If a line in the entries below holds the string "computer", copy it.
[Opening SOURCE RECORDS section]
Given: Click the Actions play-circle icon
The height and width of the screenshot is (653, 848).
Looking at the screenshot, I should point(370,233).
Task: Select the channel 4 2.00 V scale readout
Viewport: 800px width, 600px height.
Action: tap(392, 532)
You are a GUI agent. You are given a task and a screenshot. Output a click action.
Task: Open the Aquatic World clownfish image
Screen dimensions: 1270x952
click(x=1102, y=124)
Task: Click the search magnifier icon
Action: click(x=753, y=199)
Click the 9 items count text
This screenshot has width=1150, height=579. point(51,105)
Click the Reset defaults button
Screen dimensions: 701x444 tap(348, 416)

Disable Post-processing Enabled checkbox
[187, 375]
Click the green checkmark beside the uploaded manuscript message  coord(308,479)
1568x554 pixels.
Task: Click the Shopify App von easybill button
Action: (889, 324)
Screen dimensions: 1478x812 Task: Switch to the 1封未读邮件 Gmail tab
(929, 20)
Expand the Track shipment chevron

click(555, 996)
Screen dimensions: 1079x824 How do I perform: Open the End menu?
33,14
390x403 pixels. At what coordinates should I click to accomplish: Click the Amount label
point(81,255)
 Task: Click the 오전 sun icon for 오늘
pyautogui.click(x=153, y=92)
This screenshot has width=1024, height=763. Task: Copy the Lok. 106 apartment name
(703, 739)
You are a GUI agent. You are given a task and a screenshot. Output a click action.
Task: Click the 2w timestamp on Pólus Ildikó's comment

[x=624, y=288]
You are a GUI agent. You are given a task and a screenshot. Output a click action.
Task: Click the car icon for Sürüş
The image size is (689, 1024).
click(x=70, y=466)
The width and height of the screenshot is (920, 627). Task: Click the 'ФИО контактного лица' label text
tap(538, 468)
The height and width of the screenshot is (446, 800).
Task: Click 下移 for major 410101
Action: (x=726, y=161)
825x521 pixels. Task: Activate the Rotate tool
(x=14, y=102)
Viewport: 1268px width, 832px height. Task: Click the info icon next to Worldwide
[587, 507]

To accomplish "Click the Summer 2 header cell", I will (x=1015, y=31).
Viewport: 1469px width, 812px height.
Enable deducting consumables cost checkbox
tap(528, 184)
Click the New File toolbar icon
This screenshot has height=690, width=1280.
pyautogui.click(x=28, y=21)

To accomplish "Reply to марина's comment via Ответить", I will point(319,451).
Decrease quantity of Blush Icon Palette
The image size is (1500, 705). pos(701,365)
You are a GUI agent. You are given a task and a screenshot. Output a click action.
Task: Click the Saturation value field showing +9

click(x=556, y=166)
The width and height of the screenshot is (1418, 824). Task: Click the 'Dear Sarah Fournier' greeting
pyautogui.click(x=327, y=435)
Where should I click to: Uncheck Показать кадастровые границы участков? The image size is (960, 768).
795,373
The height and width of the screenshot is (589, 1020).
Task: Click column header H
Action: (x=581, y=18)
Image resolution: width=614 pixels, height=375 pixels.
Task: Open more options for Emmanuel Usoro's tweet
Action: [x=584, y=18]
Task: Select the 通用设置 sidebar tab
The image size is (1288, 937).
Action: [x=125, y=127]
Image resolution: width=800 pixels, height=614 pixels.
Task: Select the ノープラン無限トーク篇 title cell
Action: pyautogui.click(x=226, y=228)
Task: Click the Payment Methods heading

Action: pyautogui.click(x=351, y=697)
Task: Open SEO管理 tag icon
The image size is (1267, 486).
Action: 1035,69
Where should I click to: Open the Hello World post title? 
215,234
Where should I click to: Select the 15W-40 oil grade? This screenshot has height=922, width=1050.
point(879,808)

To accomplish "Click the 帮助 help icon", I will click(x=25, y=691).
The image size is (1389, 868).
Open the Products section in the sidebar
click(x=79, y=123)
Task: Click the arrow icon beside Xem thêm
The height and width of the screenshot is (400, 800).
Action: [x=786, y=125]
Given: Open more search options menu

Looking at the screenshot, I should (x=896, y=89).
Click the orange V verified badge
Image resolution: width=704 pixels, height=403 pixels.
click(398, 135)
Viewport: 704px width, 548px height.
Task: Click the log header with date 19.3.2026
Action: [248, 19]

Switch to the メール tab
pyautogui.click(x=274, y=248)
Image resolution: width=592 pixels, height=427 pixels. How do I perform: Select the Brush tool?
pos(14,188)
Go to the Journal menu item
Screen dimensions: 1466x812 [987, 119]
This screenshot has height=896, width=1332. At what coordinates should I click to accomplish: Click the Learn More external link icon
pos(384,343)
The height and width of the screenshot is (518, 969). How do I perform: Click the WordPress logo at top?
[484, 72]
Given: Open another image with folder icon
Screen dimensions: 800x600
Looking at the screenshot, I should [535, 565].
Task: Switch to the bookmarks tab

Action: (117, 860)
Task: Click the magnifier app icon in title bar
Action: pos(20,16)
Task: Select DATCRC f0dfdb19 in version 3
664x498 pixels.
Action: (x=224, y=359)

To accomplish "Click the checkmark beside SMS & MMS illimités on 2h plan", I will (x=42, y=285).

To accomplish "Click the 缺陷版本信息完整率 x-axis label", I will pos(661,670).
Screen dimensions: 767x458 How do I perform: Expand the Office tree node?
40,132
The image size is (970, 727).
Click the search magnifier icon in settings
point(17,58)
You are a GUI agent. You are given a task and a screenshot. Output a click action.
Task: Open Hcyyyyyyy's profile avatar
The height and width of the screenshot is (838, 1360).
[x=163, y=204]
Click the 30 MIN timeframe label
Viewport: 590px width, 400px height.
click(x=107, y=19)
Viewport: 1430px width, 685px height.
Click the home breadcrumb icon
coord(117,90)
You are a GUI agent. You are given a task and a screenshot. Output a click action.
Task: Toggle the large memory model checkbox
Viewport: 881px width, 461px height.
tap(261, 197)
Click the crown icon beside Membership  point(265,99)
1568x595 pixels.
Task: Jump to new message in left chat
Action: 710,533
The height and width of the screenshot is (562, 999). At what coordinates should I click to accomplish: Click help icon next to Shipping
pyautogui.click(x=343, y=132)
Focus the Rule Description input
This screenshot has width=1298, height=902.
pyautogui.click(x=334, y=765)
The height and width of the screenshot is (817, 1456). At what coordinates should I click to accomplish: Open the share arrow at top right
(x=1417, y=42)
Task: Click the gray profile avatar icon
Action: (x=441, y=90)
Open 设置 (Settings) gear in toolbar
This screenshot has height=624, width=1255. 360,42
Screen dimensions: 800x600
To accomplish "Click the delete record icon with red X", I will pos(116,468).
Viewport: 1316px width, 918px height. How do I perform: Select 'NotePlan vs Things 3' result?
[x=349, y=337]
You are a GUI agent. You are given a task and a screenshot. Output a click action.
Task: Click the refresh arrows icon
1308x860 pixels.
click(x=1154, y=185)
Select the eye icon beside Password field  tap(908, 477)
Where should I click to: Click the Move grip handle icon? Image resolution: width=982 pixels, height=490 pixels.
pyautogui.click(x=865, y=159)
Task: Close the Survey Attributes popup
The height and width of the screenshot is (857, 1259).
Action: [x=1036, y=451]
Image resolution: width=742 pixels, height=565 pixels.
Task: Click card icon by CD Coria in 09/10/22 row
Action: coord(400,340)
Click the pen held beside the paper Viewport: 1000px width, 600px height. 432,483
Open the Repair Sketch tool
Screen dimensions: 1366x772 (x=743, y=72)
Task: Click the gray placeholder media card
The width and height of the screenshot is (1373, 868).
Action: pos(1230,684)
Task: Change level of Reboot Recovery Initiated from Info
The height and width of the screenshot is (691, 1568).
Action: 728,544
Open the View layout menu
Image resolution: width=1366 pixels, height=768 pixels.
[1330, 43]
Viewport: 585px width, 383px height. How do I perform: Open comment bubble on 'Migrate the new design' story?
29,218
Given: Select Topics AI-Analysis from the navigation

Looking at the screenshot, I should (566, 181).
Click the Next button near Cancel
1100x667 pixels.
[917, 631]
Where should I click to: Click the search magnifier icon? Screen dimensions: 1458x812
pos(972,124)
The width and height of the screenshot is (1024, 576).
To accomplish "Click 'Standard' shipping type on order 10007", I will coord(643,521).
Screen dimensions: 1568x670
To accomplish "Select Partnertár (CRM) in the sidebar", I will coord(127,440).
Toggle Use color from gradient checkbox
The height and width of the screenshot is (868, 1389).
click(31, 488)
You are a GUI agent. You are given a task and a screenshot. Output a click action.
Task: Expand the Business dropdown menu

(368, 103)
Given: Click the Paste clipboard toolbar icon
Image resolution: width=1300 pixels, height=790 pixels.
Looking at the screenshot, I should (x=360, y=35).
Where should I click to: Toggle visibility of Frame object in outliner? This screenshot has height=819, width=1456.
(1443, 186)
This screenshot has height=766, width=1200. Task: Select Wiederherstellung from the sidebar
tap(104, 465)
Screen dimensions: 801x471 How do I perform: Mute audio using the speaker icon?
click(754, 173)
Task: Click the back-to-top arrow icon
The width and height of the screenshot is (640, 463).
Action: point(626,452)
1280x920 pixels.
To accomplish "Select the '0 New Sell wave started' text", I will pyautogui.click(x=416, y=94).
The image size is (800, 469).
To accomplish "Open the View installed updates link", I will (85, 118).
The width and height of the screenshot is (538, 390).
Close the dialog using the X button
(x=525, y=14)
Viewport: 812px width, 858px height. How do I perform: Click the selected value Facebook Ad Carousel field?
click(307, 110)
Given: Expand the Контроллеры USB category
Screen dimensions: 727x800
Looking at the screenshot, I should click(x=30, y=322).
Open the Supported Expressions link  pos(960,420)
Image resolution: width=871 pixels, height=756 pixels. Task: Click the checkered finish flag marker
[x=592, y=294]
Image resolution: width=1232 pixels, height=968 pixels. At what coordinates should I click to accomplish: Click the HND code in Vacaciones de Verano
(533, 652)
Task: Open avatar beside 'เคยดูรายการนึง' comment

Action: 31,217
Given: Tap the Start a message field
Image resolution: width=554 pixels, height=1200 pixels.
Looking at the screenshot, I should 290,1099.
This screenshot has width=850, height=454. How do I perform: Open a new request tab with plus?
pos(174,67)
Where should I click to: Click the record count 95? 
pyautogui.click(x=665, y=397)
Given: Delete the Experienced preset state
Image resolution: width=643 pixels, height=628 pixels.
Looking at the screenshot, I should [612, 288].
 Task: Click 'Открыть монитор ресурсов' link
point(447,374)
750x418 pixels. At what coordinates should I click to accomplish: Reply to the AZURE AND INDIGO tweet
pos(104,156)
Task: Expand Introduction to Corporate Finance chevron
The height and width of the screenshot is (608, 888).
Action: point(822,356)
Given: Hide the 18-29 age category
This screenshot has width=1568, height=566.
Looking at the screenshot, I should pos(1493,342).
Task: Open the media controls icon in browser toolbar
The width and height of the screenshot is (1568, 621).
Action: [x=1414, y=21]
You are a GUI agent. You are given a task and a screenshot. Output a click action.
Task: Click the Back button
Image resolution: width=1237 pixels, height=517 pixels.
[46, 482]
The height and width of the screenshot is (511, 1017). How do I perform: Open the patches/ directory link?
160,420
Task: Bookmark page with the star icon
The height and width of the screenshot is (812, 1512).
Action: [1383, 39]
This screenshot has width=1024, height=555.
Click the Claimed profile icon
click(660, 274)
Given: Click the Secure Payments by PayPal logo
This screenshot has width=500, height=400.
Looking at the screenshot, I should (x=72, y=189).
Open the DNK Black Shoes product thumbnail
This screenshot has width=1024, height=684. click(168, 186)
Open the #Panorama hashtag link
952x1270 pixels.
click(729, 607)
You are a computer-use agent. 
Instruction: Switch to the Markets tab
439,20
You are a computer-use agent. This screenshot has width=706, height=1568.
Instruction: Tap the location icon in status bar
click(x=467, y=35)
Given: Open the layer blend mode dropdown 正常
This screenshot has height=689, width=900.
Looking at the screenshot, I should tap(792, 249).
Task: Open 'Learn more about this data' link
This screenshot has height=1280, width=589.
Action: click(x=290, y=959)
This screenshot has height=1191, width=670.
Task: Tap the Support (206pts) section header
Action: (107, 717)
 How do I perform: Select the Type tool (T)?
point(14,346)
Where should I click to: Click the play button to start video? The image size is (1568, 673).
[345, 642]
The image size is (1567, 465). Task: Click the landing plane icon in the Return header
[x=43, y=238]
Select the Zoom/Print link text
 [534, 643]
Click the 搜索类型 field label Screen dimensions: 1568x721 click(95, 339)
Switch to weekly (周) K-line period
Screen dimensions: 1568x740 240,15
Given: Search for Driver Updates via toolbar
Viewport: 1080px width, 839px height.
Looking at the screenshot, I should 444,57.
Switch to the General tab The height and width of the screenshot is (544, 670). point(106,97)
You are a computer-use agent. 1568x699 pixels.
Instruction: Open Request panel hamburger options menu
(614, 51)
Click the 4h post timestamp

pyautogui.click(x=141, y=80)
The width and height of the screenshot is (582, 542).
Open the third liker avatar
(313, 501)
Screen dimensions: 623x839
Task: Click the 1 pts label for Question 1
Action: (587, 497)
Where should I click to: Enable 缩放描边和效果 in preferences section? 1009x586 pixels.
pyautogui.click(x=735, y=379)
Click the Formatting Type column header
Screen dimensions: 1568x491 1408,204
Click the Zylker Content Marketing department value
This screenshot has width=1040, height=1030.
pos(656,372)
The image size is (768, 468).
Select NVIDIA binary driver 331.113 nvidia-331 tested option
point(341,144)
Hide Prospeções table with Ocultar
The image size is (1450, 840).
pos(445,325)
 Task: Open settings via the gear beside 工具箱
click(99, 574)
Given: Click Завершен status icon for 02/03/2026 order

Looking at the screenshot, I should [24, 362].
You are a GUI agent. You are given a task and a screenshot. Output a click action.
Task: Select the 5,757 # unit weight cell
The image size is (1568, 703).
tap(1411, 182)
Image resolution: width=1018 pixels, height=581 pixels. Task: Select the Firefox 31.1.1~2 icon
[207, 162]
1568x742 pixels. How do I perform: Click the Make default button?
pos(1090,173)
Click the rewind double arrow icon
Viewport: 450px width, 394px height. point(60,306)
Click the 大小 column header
[Closing SOURCE RECORDS section]
**RESPONSE BOX:**
You are a computer-use agent. 
You are a computer-use agent. This screenshot has width=706, height=1568.
You are a computer-use agent. 1568x699 pixels.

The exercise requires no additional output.